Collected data
○ ○ ○

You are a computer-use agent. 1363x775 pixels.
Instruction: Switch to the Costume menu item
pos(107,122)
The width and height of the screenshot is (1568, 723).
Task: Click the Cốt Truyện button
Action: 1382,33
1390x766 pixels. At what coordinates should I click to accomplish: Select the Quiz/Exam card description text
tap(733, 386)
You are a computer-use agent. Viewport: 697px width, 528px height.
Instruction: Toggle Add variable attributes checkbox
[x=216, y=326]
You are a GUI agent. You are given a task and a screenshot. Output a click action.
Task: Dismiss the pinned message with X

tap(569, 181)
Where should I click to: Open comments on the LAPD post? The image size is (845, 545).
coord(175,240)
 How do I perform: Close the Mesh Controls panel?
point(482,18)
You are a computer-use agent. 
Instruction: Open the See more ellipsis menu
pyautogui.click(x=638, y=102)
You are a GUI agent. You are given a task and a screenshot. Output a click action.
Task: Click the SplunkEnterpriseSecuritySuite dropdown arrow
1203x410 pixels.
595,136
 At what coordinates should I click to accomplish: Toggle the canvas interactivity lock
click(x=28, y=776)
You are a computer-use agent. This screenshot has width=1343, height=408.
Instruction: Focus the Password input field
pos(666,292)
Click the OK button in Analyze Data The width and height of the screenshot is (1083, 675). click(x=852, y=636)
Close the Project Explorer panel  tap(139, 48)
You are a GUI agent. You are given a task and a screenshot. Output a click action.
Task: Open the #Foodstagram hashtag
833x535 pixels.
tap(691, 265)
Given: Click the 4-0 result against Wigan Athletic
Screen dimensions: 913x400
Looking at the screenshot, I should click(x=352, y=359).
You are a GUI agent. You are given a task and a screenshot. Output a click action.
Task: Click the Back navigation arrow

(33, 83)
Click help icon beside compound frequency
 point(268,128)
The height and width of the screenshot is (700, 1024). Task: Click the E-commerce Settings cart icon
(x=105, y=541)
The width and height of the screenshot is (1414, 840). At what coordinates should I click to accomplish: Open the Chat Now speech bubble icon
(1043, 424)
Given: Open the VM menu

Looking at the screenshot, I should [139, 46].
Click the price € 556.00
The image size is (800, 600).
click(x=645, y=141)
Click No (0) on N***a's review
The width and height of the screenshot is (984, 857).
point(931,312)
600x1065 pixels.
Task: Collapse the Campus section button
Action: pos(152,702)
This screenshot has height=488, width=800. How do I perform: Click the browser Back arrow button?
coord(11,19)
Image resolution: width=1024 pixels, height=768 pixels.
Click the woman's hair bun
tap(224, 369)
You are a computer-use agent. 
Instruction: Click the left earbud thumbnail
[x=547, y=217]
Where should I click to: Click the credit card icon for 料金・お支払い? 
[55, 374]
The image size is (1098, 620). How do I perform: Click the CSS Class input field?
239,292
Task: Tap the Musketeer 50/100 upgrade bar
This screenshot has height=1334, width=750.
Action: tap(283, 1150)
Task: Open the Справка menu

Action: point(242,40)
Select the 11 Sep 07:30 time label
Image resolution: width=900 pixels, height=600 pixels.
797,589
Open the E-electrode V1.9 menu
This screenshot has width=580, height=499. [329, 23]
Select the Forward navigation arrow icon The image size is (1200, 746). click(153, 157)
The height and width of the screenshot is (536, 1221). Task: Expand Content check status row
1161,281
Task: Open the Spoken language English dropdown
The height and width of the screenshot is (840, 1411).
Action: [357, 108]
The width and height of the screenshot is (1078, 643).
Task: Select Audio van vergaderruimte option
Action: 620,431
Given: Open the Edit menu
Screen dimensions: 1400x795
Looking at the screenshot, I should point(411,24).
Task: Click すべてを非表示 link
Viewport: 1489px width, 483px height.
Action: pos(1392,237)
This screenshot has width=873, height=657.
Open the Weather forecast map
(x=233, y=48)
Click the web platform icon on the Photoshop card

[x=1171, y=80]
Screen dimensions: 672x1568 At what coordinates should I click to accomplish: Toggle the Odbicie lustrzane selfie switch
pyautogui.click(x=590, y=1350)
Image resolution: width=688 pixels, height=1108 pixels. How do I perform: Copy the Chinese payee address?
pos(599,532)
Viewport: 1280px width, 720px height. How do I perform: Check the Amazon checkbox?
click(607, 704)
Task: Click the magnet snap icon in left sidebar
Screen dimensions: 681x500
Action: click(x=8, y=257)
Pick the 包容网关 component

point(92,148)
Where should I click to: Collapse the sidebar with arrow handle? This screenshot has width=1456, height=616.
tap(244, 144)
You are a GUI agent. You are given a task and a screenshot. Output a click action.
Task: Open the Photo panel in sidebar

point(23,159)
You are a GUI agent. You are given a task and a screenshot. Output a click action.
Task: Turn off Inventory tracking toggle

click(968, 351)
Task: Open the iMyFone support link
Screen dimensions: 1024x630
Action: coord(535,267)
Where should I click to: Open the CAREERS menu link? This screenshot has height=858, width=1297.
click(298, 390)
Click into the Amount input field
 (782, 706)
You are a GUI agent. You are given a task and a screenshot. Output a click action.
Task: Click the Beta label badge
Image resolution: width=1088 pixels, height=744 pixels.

○ ○ ○

What the task requires. An exact copy of all the records is what is needed here.

The answer.
You are a computer-use agent. 1363x775 pixels.
Instruction: Switch to the Costume menu item
pos(107,122)
The width and height of the screenshot is (1568, 723).
Task: Click the Cốt Truyện button
Action: 1382,33
1390x766 pixels. At what coordinates should I click to accomplish: Select the Quiz/Exam card description text
tap(733, 386)
You are a computer-use agent. Viewport: 697px width, 528px height.
Instruction: Toggle Add variable attributes checkbox
[x=216, y=326]
You are a GUI agent. You are given a task and a screenshot. Output a click action.
Task: Dismiss the pinned message with X

tap(569, 181)
Where should I click to: Open comments on the LAPD post? The image size is (845, 545).
coord(175,240)
 How do I perform: Close the Mesh Controls panel?
point(482,18)
You are a computer-use agent. 
Instruction: Open the See more ellipsis menu
pyautogui.click(x=638, y=102)
You are a GUI agent. You are given a task and a screenshot. Output a click action.
Task: Click the SplunkEnterpriseSecuritySuite dropdown arrow
1203x410 pixels.
595,136
 At what coordinates should I click to accomplish: Toggle the canvas interactivity lock
click(x=28, y=776)
You are a computer-use agent. This screenshot has width=1343, height=408.
Instruction: Focus the Password input field
pos(666,292)
Click the OK button in Analyze Data The width and height of the screenshot is (1083, 675). click(x=852, y=636)
Close the Project Explorer panel  tap(139, 48)
You are a GUI agent. You are given a task and a screenshot. Output a click action.
Task: Open the #Foodstagram hashtag
833x535 pixels.
tap(691, 265)
Given: Click the 4-0 result against Wigan Athletic
Screen dimensions: 913x400
Looking at the screenshot, I should click(x=352, y=359).
You are a GUI agent. You are given a task and a screenshot. Output a click action.
Task: Click the Back navigation arrow

(33, 83)
Click help icon beside compound frequency
 point(268,128)
The height and width of the screenshot is (700, 1024). Task: Click the E-commerce Settings cart icon
(x=105, y=541)
The width and height of the screenshot is (1414, 840). At what coordinates should I click to accomplish: Open the Chat Now speech bubble icon
(1043, 424)
Given: Open the VM menu

Looking at the screenshot, I should [139, 46].
Click the price € 556.00
The image size is (800, 600).
click(x=645, y=141)
Click No (0) on N***a's review
The width and height of the screenshot is (984, 857).
point(931,312)
600x1065 pixels.
Task: Collapse the Campus section button
Action: pos(152,702)
This screenshot has height=488, width=800. How do I perform: Click the browser Back arrow button?
coord(11,19)
Image resolution: width=1024 pixels, height=768 pixels.
Click the woman's hair bun
tap(224, 369)
You are a computer-use agent. 
Instruction: Click the left earbud thumbnail
[x=547, y=217]
Where should I click to: Click the credit card icon for 料金・お支払い? 
[55, 374]
The image size is (1098, 620). How do I perform: Click the CSS Class input field?
239,292
Task: Tap the Musketeer 50/100 upgrade bar
This screenshot has height=1334, width=750.
Action: tap(283, 1150)
Task: Open the Справка menu

Action: point(242,40)
Select the 11 Sep 07:30 time label
Image resolution: width=900 pixels, height=600 pixels.
797,589
Open the E-electrode V1.9 menu
This screenshot has width=580, height=499. [329, 23]
Select the Forward navigation arrow icon The image size is (1200, 746). click(153, 157)
The height and width of the screenshot is (536, 1221). Task: Expand Content check status row
1161,281
Task: Open the Spoken language English dropdown
The height and width of the screenshot is (840, 1411).
Action: [357, 108]
The width and height of the screenshot is (1078, 643).
Task: Select Audio van vergaderruimte option
Action: 620,431
Given: Open the Edit menu
Screen dimensions: 1400x795
Looking at the screenshot, I should point(411,24).
Task: Click すべてを非表示 link
Viewport: 1489px width, 483px height.
Action: pos(1392,237)
This screenshot has width=873, height=657.
Open the Weather forecast map
(x=233, y=48)
Click the web platform icon on the Photoshop card

[x=1171, y=80]
Screen dimensions: 672x1568 At what coordinates should I click to accomplish: Toggle the Odbicie lustrzane selfie switch
pyautogui.click(x=590, y=1350)
Image resolution: width=688 pixels, height=1108 pixels. How do I perform: Copy the Chinese payee address?
pos(599,532)
Viewport: 1280px width, 720px height. How do I perform: Check the Amazon checkbox?
click(607, 704)
Task: Click the magnet snap icon in left sidebar
Screen dimensions: 681x500
Action: click(x=8, y=257)
Pick the 包容网关 component

point(92,148)
Where should I click to: Collapse the sidebar with arrow handle? This screenshot has width=1456, height=616.
tap(244, 144)
You are a GUI agent. You are given a task and a screenshot. Output a click action.
Task: Open the Photo panel in sidebar

point(23,159)
You are a GUI agent. You are given a task and a screenshot. Output a click action.
Task: Turn off Inventory tracking toggle

click(968, 351)
Task: Open the iMyFone support link
Screen dimensions: 1024x630
Action: coord(535,267)
Where should I click to: Open the CAREERS menu link? This screenshot has height=858, width=1297.
click(298, 390)
Click into the Amount input field
 (782, 706)
You are a GUI agent. You are given a task and a screenshot. Output a click action.
Task: Click the Beta label badge
Image resolution: width=1088 pixels, height=744 pixels.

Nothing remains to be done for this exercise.